Reputation: 371
I use Gensim Doc2vec model to train document vectors. I printed out representations for the word 'good', but I found every epoch, I found not updating! While I printed out representations for the document with id '3', every epoch different!
My codes are below, do not know what is happening.
model = gensim.models.Doc2Vec(dm = 0, alpha=0.1, size= 20, min_alpha=0.025)
model.build_vocab(documents)
print ('Building model....',(time4-time3))
for epoch in range(10):
model.train(documents)
print('Now training epoch %s' % epoch)
print(model['good'])
print(model.docvecs[str(3)])
Upvotes: 1
Views: 997
Reputation: 54153
The pure PV-DBOW model (dm=0
) doesn't involve use or training of word-vectors at all. (It's just an artifact of the shared-code with Word2Vec
that they're allocated and randomly-initialized at all.)
If you want word-vectors to be trained in an interleaved fashion, you must use the non-default dbow_words=1
parameter. (Or, switch to PV-DM mode, dm=1
, where word-vectors are inherently involved.)
Upvotes: 3
Reputation: 23
in every epoch gensim use random value for word vector at first and then start to train model. in doc2vec(or word2vec) shouldn't every final word vector for a word(exp. 'good') are same but the similar word are similar word vectors. for example in one epoch:
model['good'] = [0.22 0.52 0.36]
model['better'] = [0.24 0.50 0.39]
and in another epoch:
model['good'] = [0.58 0.96 0.24]
model['better'] = [0.59 0.90 0.21]
Upvotes: 0
Reputation: 4898
This is not the correct way to check representations after every update.
Gensim doc2vec
uses an iter
parameter to define what the number of epochs should be (see docs), whose default
value is 5.
Essentially what is happening in the following loop:
for epoch in range(10):
model.train(documents)
you are training your model 10 times, from scratch to 5 epochs.

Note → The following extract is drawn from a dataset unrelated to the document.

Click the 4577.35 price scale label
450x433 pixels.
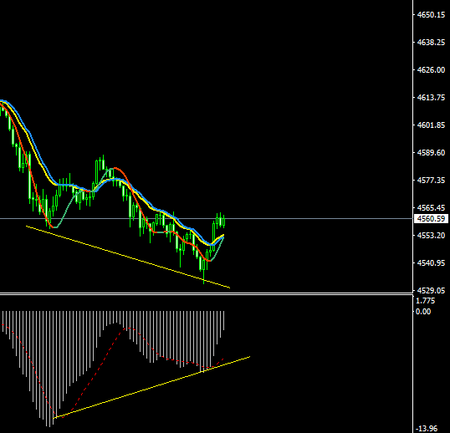point(431,180)
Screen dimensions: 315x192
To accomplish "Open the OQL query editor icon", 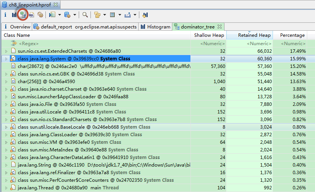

I don't think Gensim at present allows, to check representations after every epoch. One crude way of doing it would be:
model.train(documents, iter=1)
print('Now training epoch %s' % epoch)
print(model['good'])
print(model.docvecs[str(3)])
model.train(documents, iter=2)
print('Now training epoch %s' % epoch)
print(model['good'])
print(model.docvecs[str(3)])
Upvotes: 1